→ **PROBLEM REQUIREMENTS**
Could the records be returned exactly, with the pictures left out?

→ **MATERIALS PROVIDED**
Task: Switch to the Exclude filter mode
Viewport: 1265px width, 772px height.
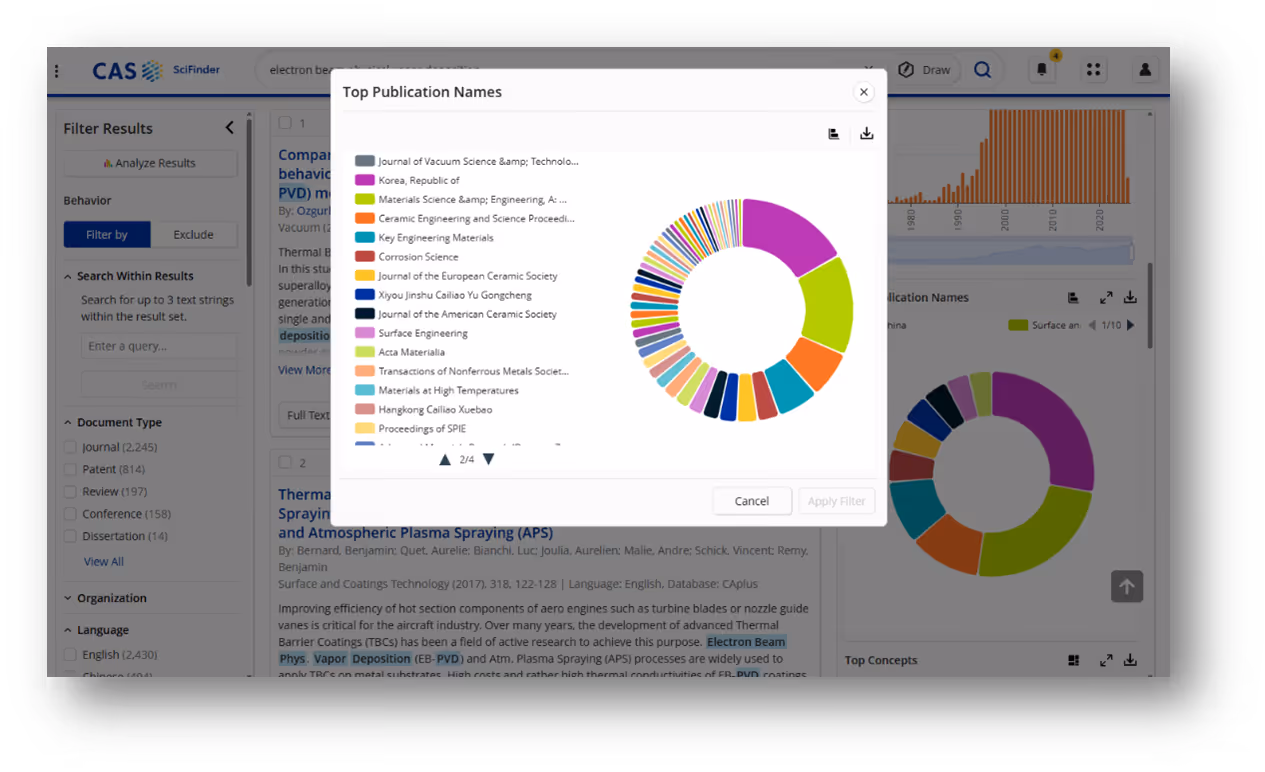Action: point(194,234)
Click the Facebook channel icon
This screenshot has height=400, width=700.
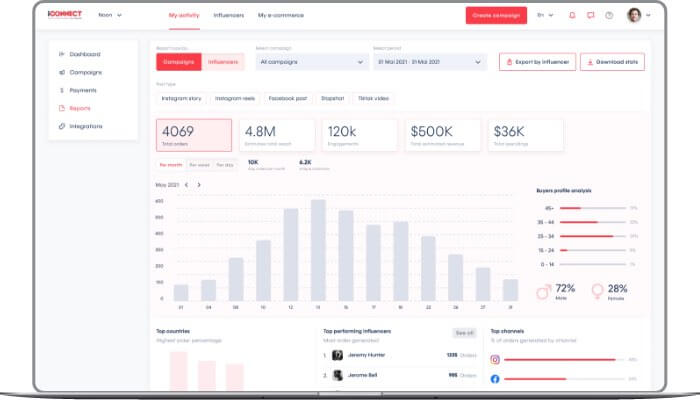tap(495, 379)
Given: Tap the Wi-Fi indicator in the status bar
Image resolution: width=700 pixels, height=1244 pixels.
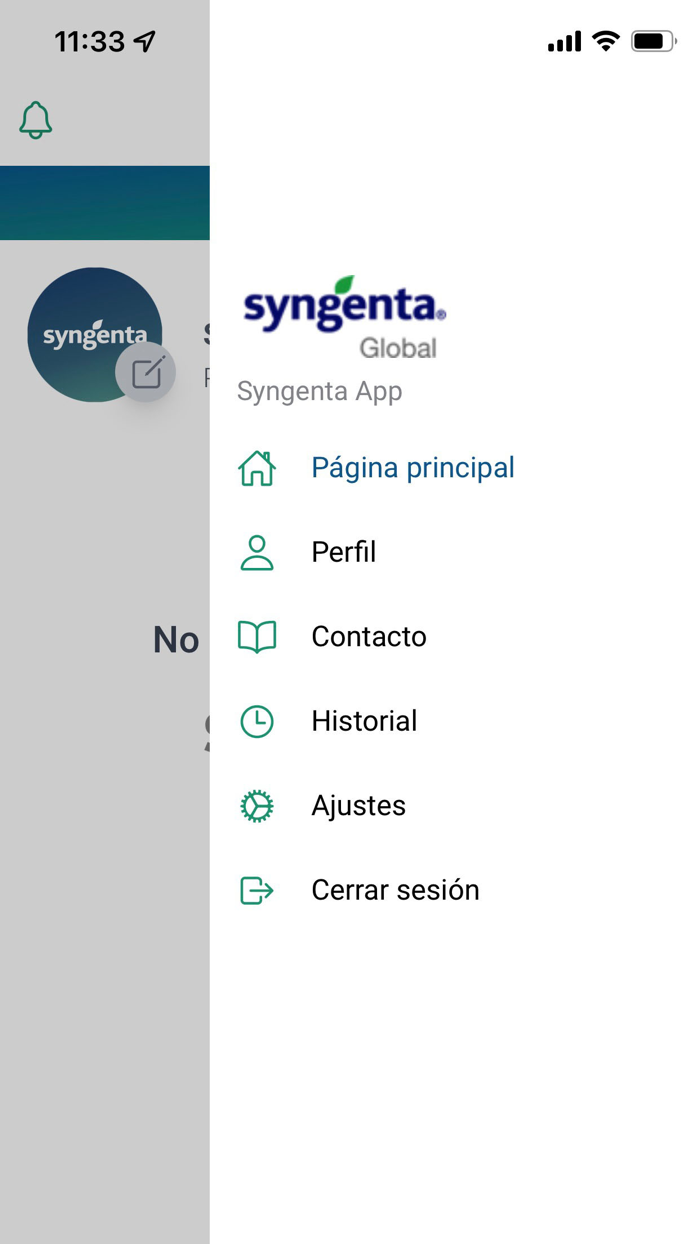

→ **SOLUTION FOR THIS TASK**
Task: Switch to the Exclude filter mode
Viewport: 1265px width, 772px height.
Action: point(194,234)
Click the Facebook channel icon
This screenshot has height=400, width=700.
tap(495, 379)
Given: Tap the Wi-Fi indicator in the status bar
Image resolution: width=700 pixels, height=1244 pixels.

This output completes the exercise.